Published online by Cambridge University Press: 18 December 2024
A striking feature of contemporary analytical philosophy is its concern with exotic anthropological scenarios, stories in which we encounter an isolated and completely alien tribe and try to understand its language and activities. The most important source of this interest is W. V. O. Quine's discussion of radical translation, which was continued by his most eminent follower Donald Davidson under the label of radical interpretation. Radical translation/interpretation is interpretation from scratch, the attempt to understand the actions and utterances of a completely unknown community without the benefit of any previous acquaintance.1 Both Quine and Davidson use the idea of such anthropological encounters as a heuristic device. Its purpose is to ensure that we approach linguistic behaviour and the problem of meaning from a perspective which they deem proper. The expedition into the jungle is a campaign in support of a philosophical anthropology, a philosophical account of language and human behaviour in general. In Quine, and until recently in Davidson, this heuristic function has been linked to the idea that ‘radical translation starts at home’: all linguistic understanding is based on radical translation, and we have to interpret even our own utterances. Elsewhere I have argued that this is a mistake (Glock 1994b; Alvarez 1994; Glock 1995). In my view it is related to an error which Wittgenstein pinpointed in PI §§198–202, namely that of supposing that since it may always become necessary to interpret a rule, all rule following must involve interpretation.

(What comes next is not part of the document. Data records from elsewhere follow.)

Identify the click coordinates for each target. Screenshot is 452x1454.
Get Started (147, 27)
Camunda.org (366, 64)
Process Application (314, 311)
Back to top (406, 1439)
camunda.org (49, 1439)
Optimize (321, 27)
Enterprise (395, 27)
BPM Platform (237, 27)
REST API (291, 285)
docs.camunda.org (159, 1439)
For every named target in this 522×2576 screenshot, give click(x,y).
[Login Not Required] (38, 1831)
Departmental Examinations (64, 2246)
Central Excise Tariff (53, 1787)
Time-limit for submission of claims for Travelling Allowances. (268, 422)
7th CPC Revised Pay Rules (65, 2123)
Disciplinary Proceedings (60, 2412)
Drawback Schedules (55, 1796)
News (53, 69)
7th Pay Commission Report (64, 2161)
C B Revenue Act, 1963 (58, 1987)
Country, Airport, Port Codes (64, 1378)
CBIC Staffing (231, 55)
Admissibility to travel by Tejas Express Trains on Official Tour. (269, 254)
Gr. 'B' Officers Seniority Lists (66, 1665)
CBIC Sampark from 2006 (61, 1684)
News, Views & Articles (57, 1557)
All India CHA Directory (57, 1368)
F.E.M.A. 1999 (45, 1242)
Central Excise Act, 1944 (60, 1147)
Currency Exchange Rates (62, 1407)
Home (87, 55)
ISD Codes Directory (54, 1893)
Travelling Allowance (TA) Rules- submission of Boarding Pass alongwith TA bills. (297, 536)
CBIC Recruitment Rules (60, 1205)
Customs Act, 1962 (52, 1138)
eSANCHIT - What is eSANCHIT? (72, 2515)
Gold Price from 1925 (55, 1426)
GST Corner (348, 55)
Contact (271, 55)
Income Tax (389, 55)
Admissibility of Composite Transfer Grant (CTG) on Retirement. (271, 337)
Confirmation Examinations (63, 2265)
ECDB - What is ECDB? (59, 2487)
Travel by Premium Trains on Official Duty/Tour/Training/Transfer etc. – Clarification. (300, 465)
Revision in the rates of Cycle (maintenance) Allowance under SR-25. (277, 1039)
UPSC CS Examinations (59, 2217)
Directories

To deny that we always engage in radical translation when we communicate is not to reject Quine's and Davidson's approach to genuine cases of radical translation. Indeed, the consideration of radical translation may serve a heuristic role in a philosophical anthropology precisely because it is such a special case. At any rate, this was the view of Wittgenstein, whose remarks on deviant practices and alternative forms of life are the second important source of the analytical debate. Before Quine, Wittgenstein discussed, albeit briefly, the ‘ethnological point of view’ or ‘anthropological method’ which we adopt when coming to understand such an (actual or invented) alien community (CV 37; Rhees 1965, 25).